Work item: Search the data below for the word "Given" and copy each line that holds it.

═══ Exercise material

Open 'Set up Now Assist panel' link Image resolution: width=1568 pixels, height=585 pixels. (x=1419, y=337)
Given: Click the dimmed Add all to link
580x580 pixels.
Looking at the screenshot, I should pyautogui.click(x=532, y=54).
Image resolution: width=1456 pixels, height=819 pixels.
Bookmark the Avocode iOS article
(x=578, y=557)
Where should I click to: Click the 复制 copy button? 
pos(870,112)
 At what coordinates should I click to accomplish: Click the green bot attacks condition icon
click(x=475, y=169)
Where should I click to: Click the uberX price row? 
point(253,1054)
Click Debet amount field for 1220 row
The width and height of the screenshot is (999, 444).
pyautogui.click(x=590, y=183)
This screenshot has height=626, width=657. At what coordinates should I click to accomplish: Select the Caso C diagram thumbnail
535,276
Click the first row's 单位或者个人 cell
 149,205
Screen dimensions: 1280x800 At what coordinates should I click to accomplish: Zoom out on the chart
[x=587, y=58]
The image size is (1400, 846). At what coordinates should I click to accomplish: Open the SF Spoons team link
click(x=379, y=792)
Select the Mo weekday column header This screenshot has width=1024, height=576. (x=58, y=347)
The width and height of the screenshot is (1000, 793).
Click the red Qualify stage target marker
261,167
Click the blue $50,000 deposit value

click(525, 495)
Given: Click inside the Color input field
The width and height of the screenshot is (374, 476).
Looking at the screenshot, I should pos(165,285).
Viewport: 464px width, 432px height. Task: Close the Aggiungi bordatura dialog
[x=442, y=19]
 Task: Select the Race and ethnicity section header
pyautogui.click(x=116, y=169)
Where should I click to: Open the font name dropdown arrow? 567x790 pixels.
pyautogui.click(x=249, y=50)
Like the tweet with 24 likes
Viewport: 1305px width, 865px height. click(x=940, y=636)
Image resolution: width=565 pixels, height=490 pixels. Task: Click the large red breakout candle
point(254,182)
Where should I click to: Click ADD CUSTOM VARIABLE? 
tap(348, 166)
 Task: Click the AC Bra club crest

══════

Written response:
Given: Click the dimmed Add all to link
Given: Click inside the Color input field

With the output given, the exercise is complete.